Vantage Point: Protecting public education—that’s what we were elected to do
By:
Luan B. Rivera
Published: July 1, 2006
At the Celebrating Educational Opportunities Conference in Tempe, Ariz., this spring, keynote speaker Claudio Sanchez, educational correspondent for National Public Radio, made the comment that decisions on educational reform are being made without school boards. He said that we are being circumvented.
I started to think about the truth of that statement. It is certainly true when the president of the United States advocates spending $100 million on a voucher program while cutting spending to American public schools. It is true when the state Board of Education approves statewide benefit charter schools, schools that are free to open anywhere in the state without local oversight and without any input from the communities that they claim to serve. The SBE recently took such action in approving High Tech High School, and there are more statewide benefit charters in the pipeline for future approval.
It certainly is the case in Los Angeles, where Mayor Villaraigosa is trying to take over Los Angeles Unified School District, usurping the role of the duly elected school board. The mayor seems to be indifferent to the many successes that district has experienced in recent years, including dramatic increases in test scores: The number of schools scoring above 600 on the Academic Performance Index has increased 64 percent in the past six years, yet the number of schools scoring below 400 on the API has dropped from 53 percent in 1999 to less than 1 percent last year. In addition, 15 schools received an API score above 900, and 80 more are rated above 800. LAUSD is involved in the largest building project in the history of the U.S. public schools, costing $19.2 billion. Public approval of the bond measures financing this building project is strong evidence of the support that the LAUSD school board enjoys in the community.
If the mayor really wanted to improve the schools, he would work with the school district, not try to take it over.
Let there be no mistake about it, a power grab on one school district is an attack on all of us and our authority and ability to govern our school districts and make decisions on behalf of our students.
As our vision statement says, “The California School Boards Association envisions a state where the public schools are widely recognized as the foundation of a free and democratic society, where local citizen governing boards are fully vested with the means to advance the best interests of students and the public, and where the futures of all children are driven by their aspirations, not bounded by their circumstances.” Notice that it says local citizen governing boards.

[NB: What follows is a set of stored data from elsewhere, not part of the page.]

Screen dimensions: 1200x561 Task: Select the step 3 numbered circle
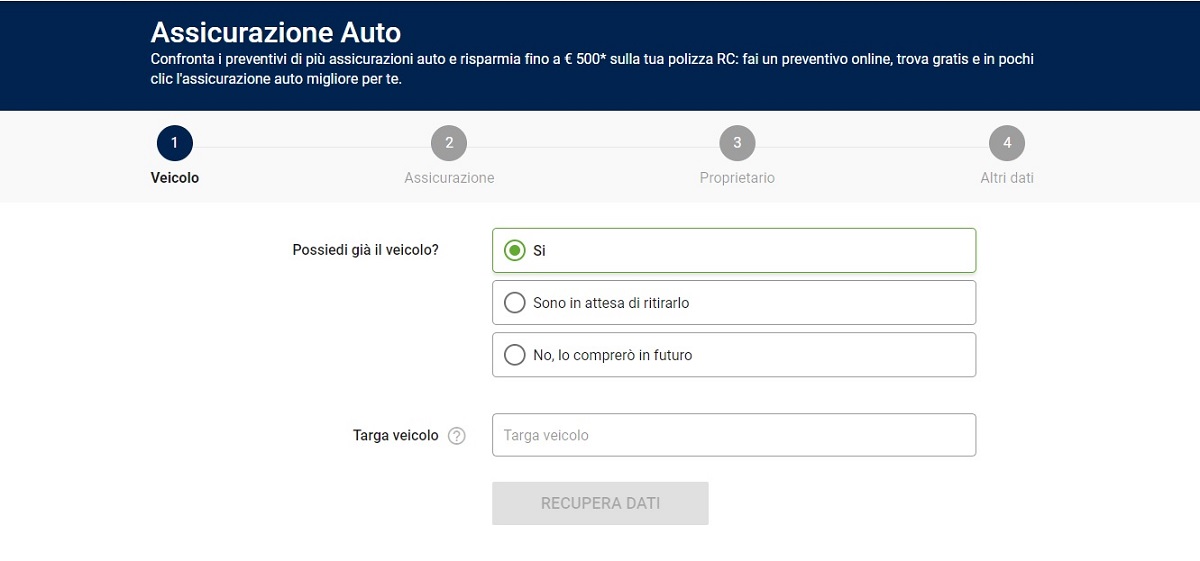[737, 143]
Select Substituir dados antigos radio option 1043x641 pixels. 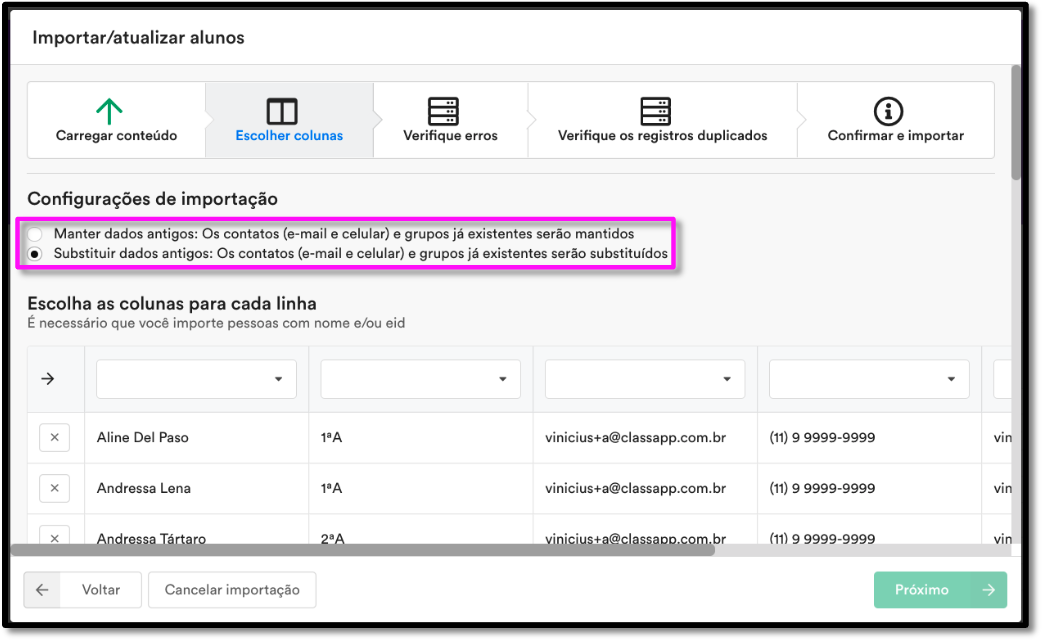(36, 254)
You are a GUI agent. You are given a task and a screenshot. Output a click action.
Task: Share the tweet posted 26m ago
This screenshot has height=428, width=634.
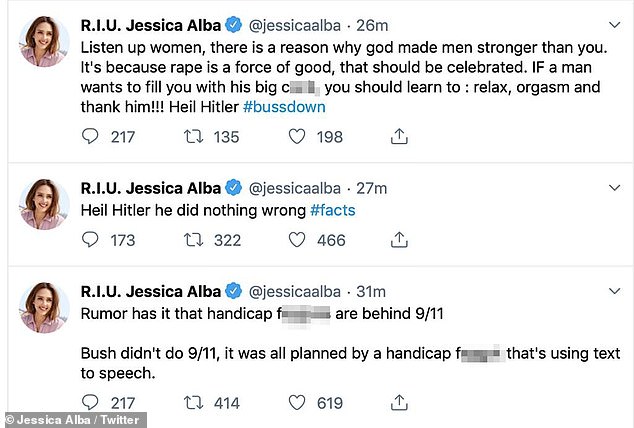click(x=398, y=136)
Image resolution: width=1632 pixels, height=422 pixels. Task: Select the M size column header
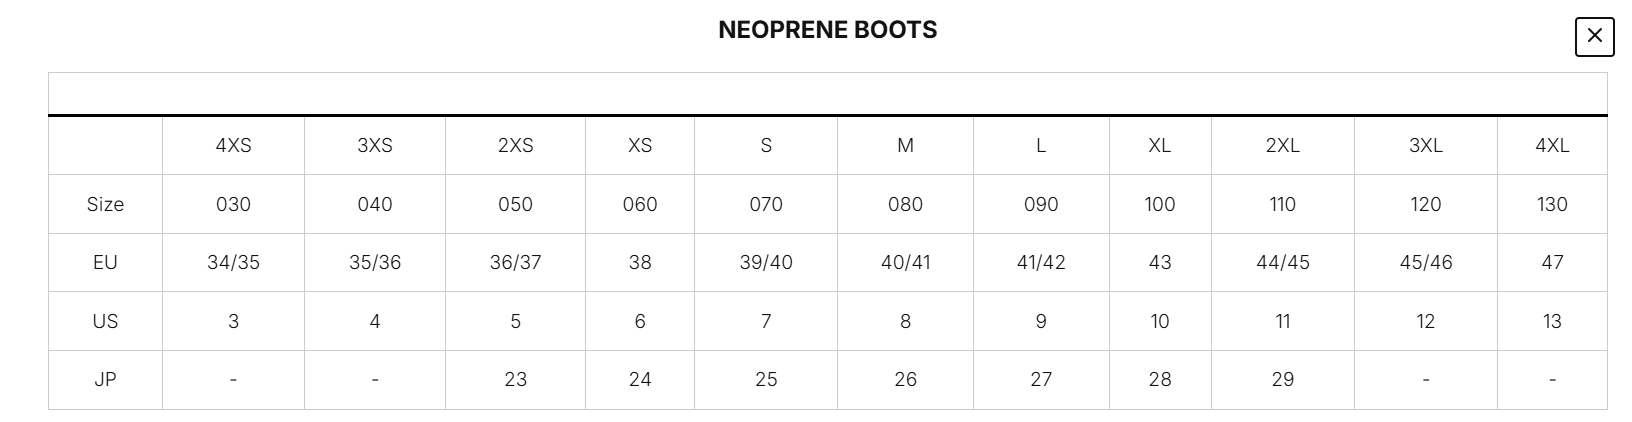coord(905,146)
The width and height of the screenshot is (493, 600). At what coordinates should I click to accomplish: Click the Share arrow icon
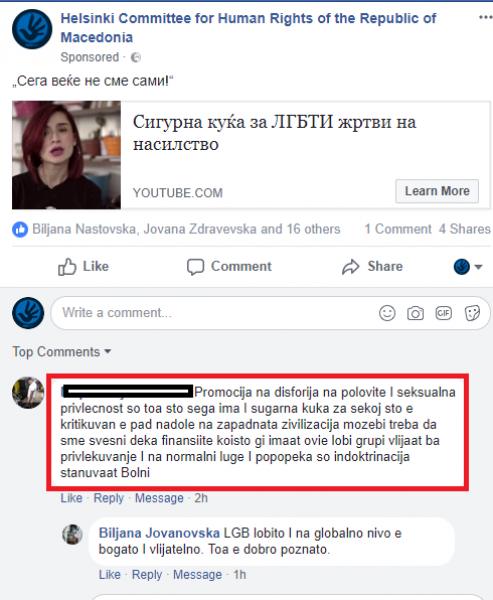point(351,267)
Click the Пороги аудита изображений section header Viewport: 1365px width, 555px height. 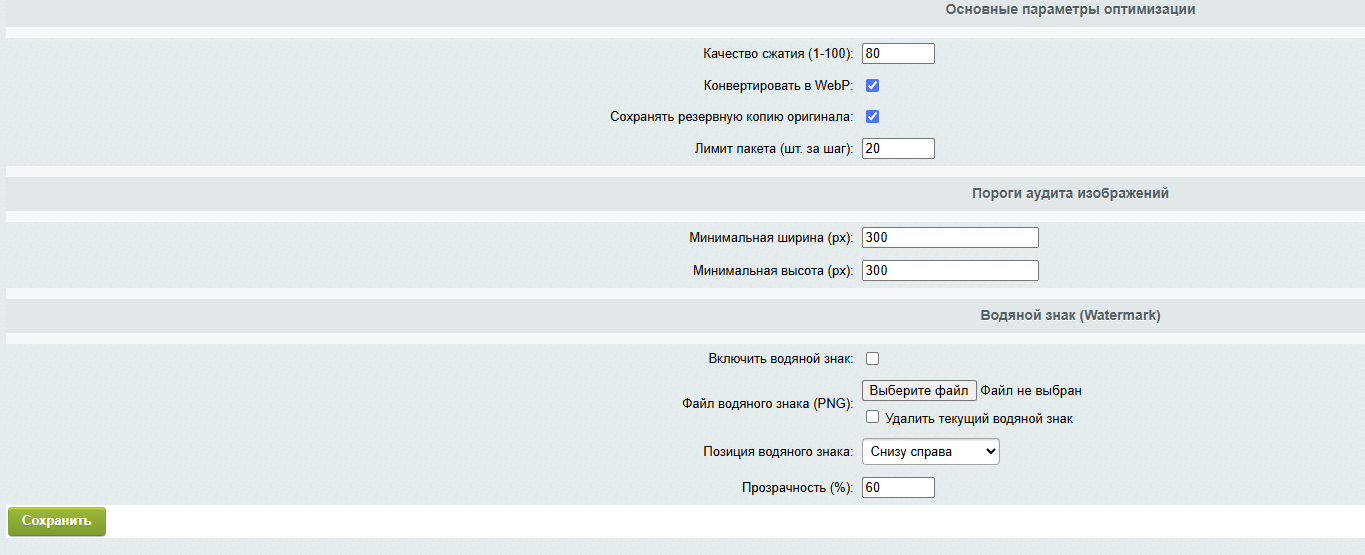[1070, 194]
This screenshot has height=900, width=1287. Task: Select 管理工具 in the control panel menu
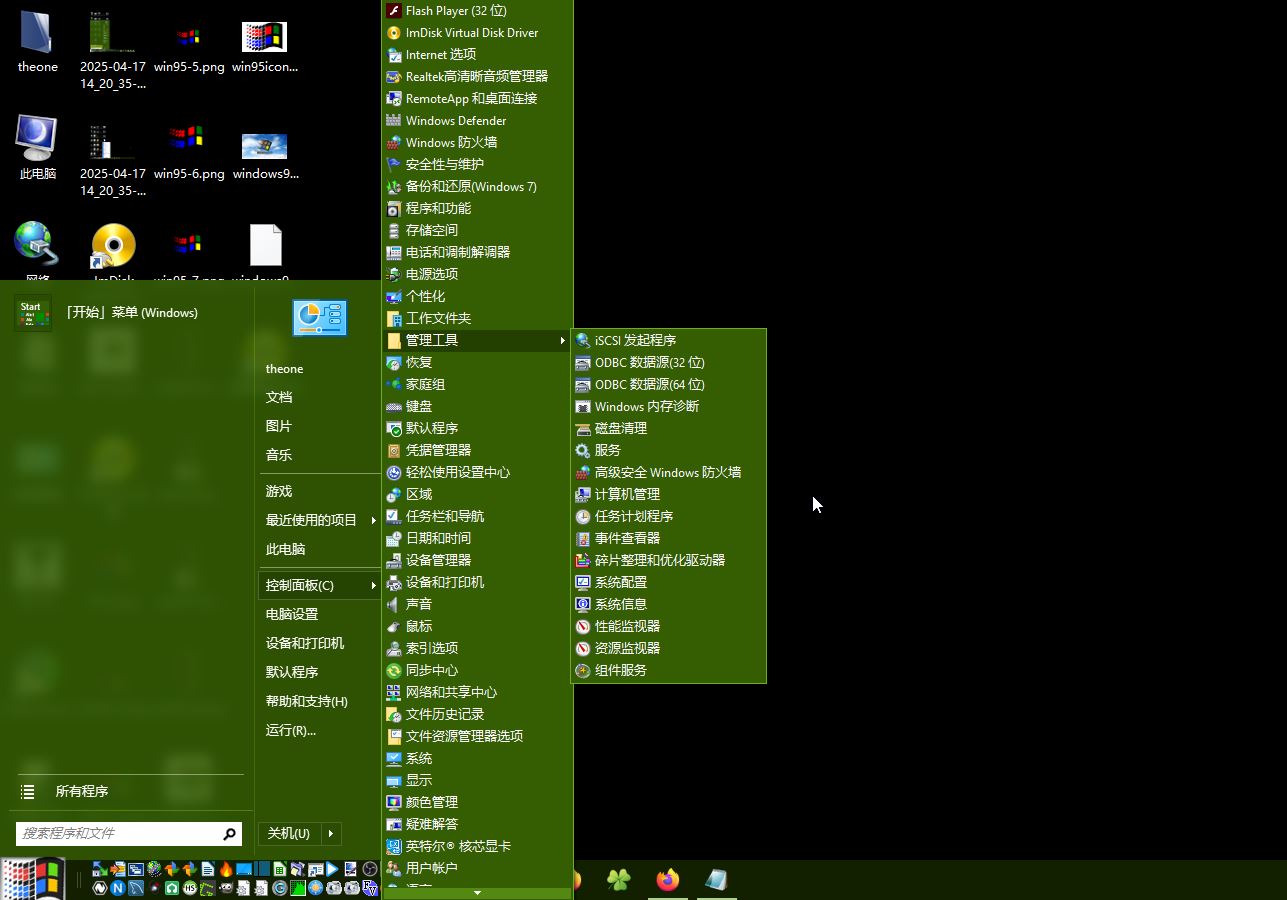coord(430,340)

We need to protect public schools from voucher initiatives, statewide benefit charter schools and mayoral takeovers because public schools are the foundation of our free and democratic society. These are all examples of undercutting the authority and ability of locally elected citizen boards to make decisions in the best interest of their students and communities. We have the responsibility of educating 90 percent of students in the state. That is what our communities elected us to do, and that is exactly what we intend to do.